Definitivamente, o exercício da liberdade de informação por meios de divulgação social, como a revista, encontra-se sedimentado no art. 220 da Carta Política de 1988, que dispõe:
“
Art. 220. A manifestação do pensamento, a criação, a expressão e a informação, sob qualquer forma, processo ou veículo, não sofrerão qualquer restrição, observado o disposto nesta Constituição.
§ 1º Nenhuma lei conterá dispositivo que possa constituir embaraço à plena liberdade de informação jornalística em qualquer veículo de comunicação social, observado o disposto no art. 5º, IV, V, X, XIII e XIV”.
(…)
E, quanto à observância supramencionada, tem-se:
“Art. 5º
(…)
“IV – é livre a manifestação do pensamento, sendo vedado o anonimato;
V – é assegurado o direito de resposta, proporcional ao agravo, além da indenização por dano material, moral ou à imagem;
X – são invioláveis a intimidade, a vida privada, a honra e a imagem das pessoas, assegurado o direito a indenização pelo dano material ou moral decorrente de sua violação;
XIII – é livre o exercício de qualquer trabalho, oficio ou profissão, atendidas as qualificações profissionais que a lei estabelecer;
XIV – é assegurado a todos o acesso a informação e resguardado o sigilo da fonte, quando necessário ao exercício profissional”.

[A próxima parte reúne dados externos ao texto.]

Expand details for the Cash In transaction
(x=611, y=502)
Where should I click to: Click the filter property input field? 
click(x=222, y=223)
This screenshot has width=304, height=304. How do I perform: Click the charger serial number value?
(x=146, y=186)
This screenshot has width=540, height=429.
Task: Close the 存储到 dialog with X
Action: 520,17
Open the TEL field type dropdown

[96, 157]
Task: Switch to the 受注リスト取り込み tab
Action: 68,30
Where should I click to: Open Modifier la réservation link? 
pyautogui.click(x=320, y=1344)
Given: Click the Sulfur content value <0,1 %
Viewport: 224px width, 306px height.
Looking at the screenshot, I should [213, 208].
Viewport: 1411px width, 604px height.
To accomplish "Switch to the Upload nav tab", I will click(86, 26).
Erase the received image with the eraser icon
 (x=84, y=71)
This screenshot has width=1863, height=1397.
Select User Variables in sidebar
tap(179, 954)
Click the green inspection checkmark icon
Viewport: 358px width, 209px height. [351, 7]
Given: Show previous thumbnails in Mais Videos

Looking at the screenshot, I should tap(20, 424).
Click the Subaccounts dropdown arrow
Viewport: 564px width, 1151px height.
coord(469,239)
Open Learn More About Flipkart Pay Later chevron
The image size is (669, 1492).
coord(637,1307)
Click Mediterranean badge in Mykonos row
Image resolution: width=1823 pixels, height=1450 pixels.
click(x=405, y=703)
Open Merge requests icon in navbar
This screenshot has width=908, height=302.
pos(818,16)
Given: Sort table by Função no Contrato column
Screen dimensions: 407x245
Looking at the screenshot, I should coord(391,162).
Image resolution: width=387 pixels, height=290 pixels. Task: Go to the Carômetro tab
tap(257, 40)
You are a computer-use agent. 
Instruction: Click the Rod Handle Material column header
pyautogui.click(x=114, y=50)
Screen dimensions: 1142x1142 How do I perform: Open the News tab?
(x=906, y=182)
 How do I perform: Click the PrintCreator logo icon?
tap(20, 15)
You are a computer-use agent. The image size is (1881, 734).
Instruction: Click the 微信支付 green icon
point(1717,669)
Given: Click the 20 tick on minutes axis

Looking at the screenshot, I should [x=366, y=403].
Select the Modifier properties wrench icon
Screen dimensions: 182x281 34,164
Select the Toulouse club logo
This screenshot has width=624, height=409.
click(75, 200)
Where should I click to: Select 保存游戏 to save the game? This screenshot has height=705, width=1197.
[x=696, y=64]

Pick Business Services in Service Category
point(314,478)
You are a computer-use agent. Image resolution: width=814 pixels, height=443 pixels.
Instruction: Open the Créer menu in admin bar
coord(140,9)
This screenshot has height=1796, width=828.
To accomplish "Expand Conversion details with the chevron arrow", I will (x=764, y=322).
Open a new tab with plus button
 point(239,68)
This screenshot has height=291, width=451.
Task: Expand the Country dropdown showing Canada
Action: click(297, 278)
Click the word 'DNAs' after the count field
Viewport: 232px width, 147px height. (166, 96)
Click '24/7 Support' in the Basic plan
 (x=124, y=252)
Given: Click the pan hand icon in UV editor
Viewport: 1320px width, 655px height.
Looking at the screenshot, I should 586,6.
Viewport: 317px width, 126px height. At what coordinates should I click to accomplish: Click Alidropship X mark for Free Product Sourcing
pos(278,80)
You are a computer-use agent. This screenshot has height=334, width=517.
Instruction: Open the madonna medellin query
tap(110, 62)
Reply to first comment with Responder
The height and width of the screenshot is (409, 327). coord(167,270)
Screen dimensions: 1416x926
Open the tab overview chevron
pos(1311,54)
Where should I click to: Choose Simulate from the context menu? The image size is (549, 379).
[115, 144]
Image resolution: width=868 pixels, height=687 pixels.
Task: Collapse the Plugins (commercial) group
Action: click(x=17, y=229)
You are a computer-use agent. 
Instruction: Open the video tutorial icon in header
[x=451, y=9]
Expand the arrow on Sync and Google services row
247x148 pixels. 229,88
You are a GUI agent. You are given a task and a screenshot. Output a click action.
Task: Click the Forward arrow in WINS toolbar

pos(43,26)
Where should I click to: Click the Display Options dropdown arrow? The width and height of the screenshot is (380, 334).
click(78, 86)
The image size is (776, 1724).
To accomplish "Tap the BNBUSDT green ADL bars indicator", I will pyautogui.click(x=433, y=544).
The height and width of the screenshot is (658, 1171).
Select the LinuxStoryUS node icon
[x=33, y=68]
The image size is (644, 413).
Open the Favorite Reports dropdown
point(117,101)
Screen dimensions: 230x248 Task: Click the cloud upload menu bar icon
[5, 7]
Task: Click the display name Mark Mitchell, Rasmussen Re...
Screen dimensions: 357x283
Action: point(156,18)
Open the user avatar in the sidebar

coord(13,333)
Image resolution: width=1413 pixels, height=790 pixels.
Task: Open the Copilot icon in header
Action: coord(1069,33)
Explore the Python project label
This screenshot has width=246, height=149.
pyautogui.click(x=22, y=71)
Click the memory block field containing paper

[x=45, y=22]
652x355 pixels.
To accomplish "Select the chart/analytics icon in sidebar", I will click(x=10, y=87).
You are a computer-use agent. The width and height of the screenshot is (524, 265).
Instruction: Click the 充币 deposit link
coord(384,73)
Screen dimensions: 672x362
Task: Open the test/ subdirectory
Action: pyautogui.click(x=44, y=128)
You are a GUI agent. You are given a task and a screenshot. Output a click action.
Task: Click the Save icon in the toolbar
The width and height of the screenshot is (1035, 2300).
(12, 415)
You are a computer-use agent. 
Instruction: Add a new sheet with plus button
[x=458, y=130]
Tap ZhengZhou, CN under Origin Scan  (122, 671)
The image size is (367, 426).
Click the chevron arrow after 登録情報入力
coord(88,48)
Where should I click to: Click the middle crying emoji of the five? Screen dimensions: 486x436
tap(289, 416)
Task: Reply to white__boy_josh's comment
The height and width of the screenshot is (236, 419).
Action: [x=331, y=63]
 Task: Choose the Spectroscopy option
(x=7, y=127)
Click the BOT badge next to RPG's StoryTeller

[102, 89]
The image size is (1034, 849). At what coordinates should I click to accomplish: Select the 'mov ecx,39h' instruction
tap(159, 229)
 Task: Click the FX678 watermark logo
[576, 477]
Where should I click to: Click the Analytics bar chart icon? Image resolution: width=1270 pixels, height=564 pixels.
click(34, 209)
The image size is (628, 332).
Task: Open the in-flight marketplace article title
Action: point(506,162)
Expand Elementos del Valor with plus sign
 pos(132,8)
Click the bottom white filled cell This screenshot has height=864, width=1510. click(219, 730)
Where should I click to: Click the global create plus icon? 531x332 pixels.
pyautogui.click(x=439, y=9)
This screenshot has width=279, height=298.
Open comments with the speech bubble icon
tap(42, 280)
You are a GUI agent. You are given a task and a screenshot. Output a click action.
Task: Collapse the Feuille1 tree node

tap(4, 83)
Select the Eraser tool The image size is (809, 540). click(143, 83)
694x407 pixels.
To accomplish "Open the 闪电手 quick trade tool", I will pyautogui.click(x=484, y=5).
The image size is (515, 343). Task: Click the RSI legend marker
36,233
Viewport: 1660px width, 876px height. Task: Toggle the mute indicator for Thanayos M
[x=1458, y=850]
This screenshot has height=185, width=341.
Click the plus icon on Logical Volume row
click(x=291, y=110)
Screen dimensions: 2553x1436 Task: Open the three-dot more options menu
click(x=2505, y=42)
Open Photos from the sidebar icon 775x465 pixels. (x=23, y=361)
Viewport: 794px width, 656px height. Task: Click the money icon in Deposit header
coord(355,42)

Poder-se-ia acrescentar, porquanto pertinente, o seguinte inciso:
“IX – é livre a expressão da atividade intelectual, artística, científica e de comunicação, independentemente de censura ou licença”.
Indubitável, destarte, concluir-se pela ausência de caracterização da ação ilícita dos réus, do elo causal e do dano moral, como requisitos da obrigação de indenizar.
Por tais fundamentos, ao amparo do art. 269, item I, do CPC, e com resolução de mérito, julgo IMPROCEDENTE O PEDIDO formulados pelo autor. Condeno o autor ao pagamento aos réus das custas processuais e honorários advocatícios, que arbitro em R$ 1.000,00 (um mil reais), nos termos do art. 20, § 4º, do Código de Processo Civil.
Sentença registrada nesta data. Publique-se. Intime-se.
Oportunamente, dê-se baixa e arquivem-se os autos.
Brasília (DF), 18 de dezembro de 2009.